Technically, connecting your wallet isn’t inherently dangerous-if you’re only approving a swap and not granting unlimited access. But the platform has no security audits, no public code reviews, and no track record. There’s a risk that the smart contract could have hidden vulnerabilities or be designed to drain funds. Given the lack of transparency, it’s not worth the risk.
Where should I buy AURA if not on AuraSwap?
Buy AURA on centralized exchanges like CoinEx, Gate.io, or KuCoin. These platforms have real order books, better liquidity, and customer support. Even though AURA is a high-risk asset, trading it on a reputable exchange gives you far more control and safety than using a dead DEX with $45 in liquidity.
Does AuraSwap have a mobile app or website?
AuraSwap has a basic web interface that works through MetaMask in any browser, but it has no official mobile app. The website is minimal, lacks documentation, and hasn’t been updated since mid-2025. There’s no download link, no app store presence, and no mobile optimization. It’s a desktop-only experience with no ongoing development.

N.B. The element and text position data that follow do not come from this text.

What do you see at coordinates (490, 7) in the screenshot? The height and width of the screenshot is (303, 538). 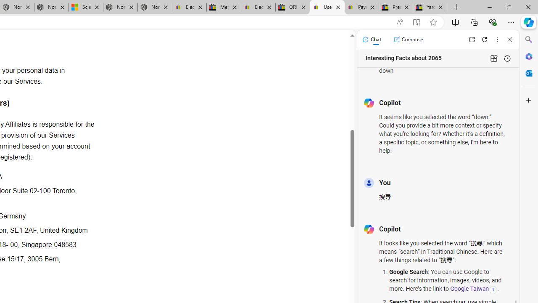 I see `'Minimize'` at bounding box center [490, 7].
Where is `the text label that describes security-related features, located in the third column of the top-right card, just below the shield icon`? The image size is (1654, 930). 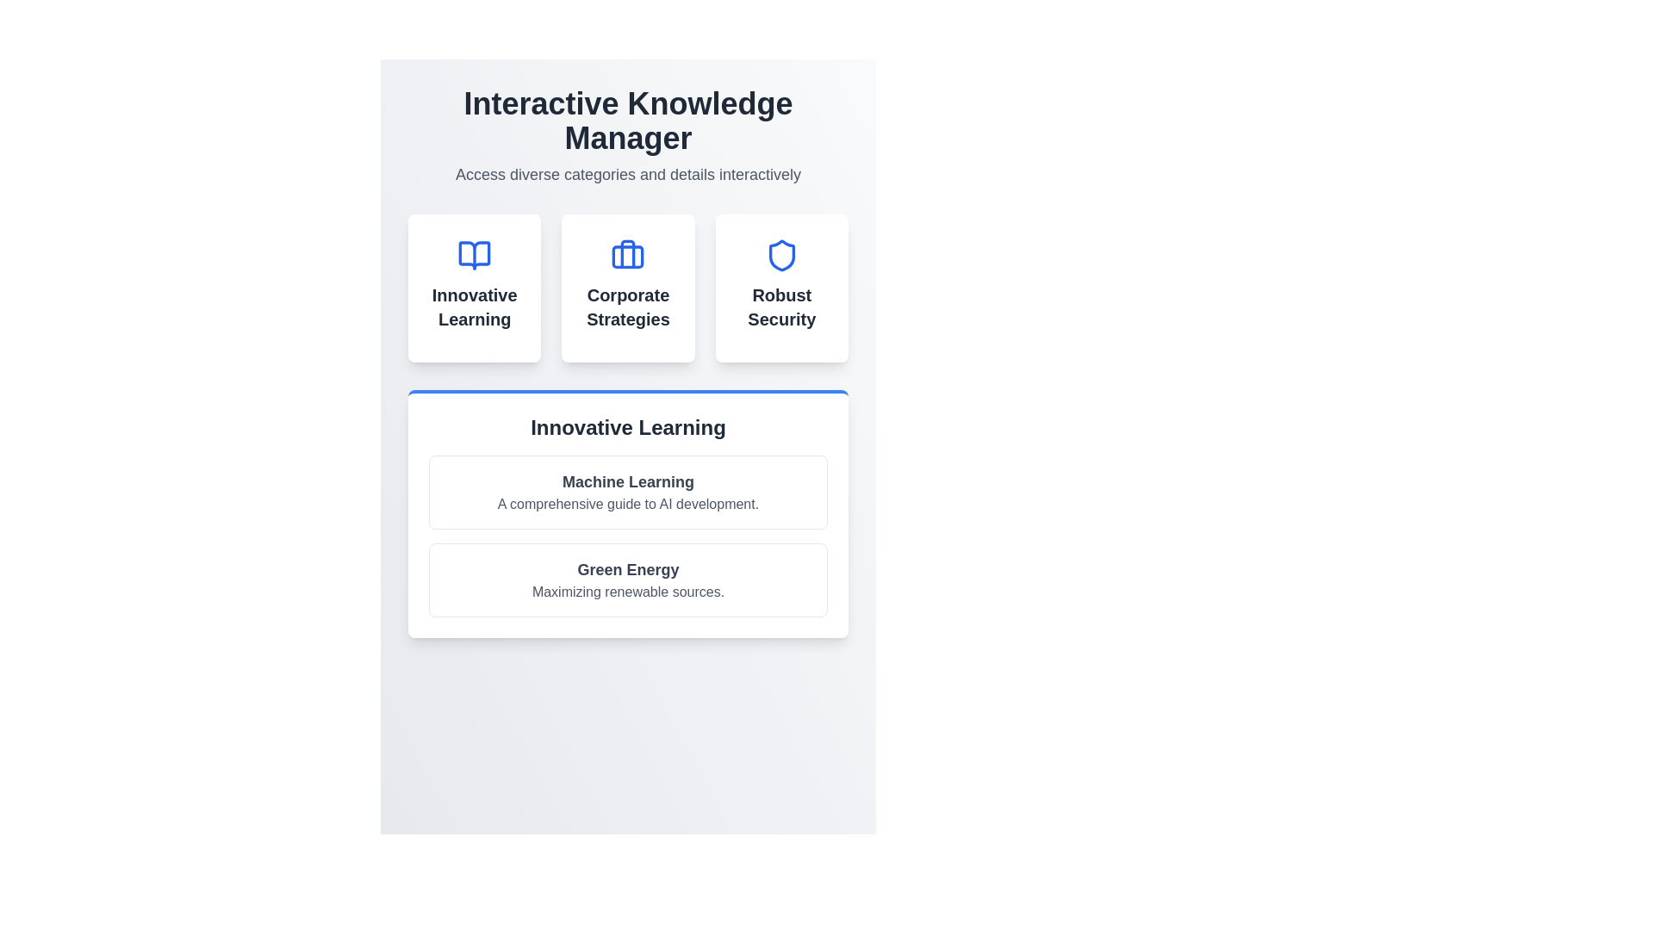
the text label that describes security-related features, located in the third column of the top-right card, just below the shield icon is located at coordinates (780, 307).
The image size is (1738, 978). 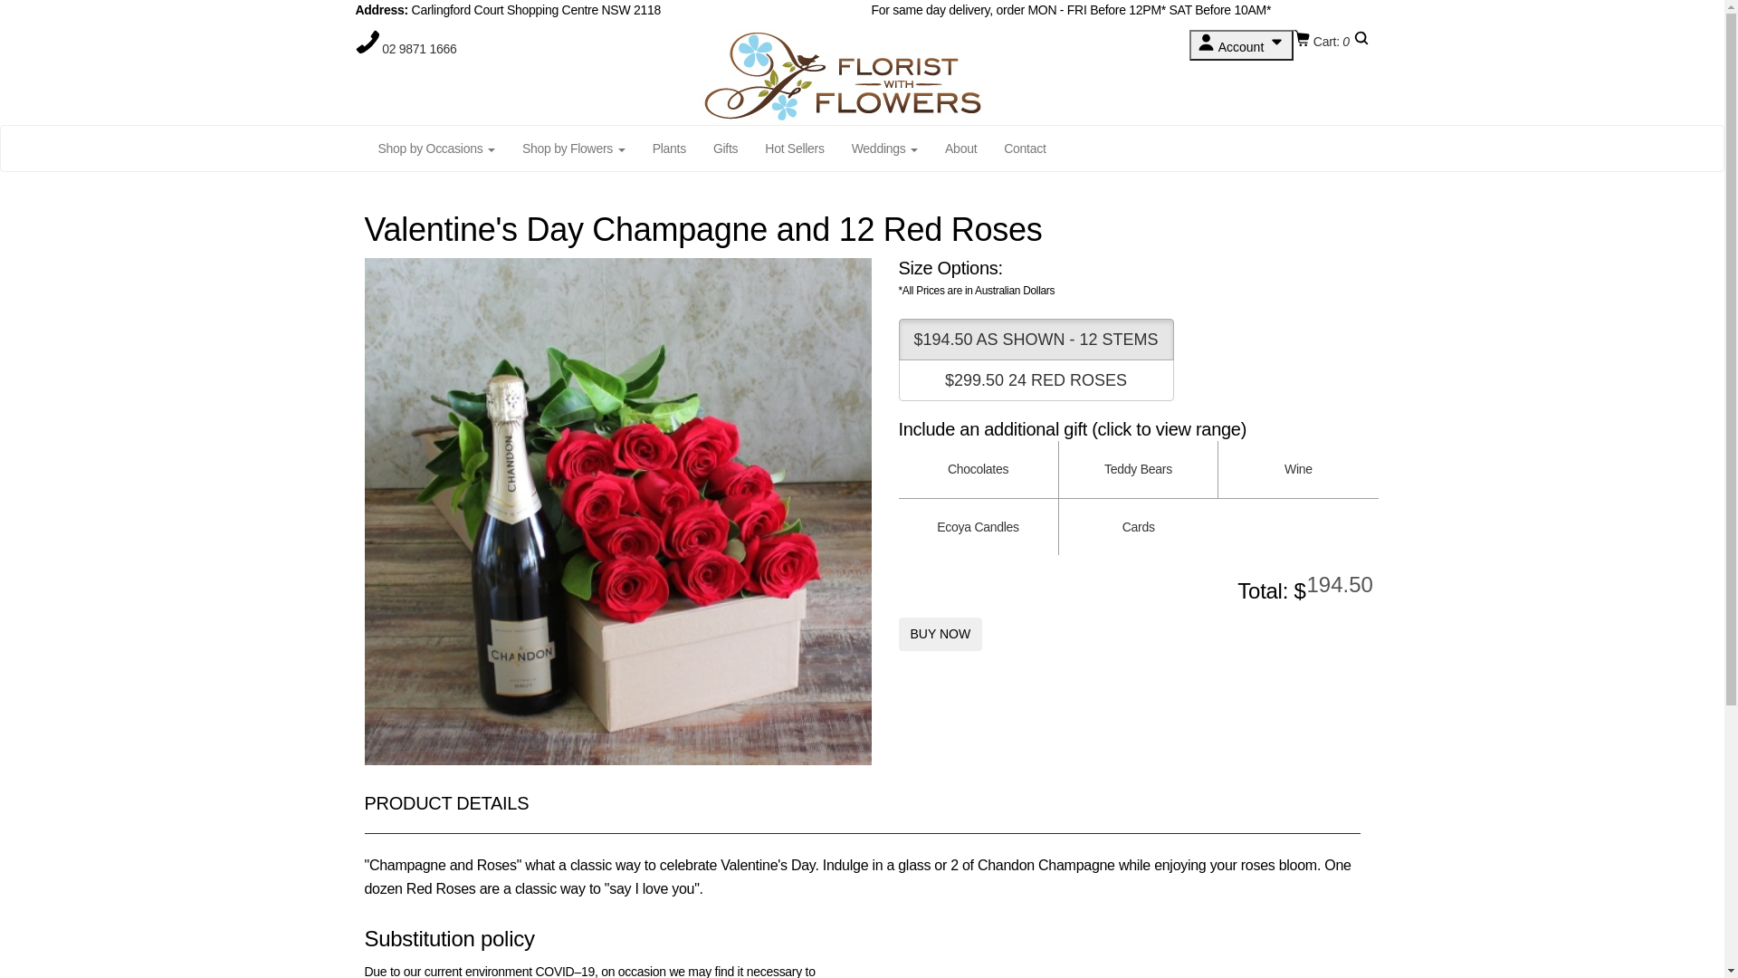 What do you see at coordinates (1360, 41) in the screenshot?
I see `'Search'` at bounding box center [1360, 41].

What happened to the AuraSwap team?
The team behind AuraSwap is anonymous. There are no LinkedIn profiles, no GitHub commits since 2023, no public interviews, and no official communication since September 2025. The company is registered in the British Virgin Islands, a jurisdiction known for hiding ownership. This lack of transparency is a major red flag in the crypto space, where accountability matters.
Is AuraSwap regulated?
No, AuraSwap is not regulated. It operates without KYC, AML checks, or compliance measures. According to the SEC’s December 2025 guidance, exchanges registered in offshore jurisdictions like the British Virgin Islands with no user protections are classified as high-risk (Category C). Using it puts you outside the legal protections available on regulated platforms.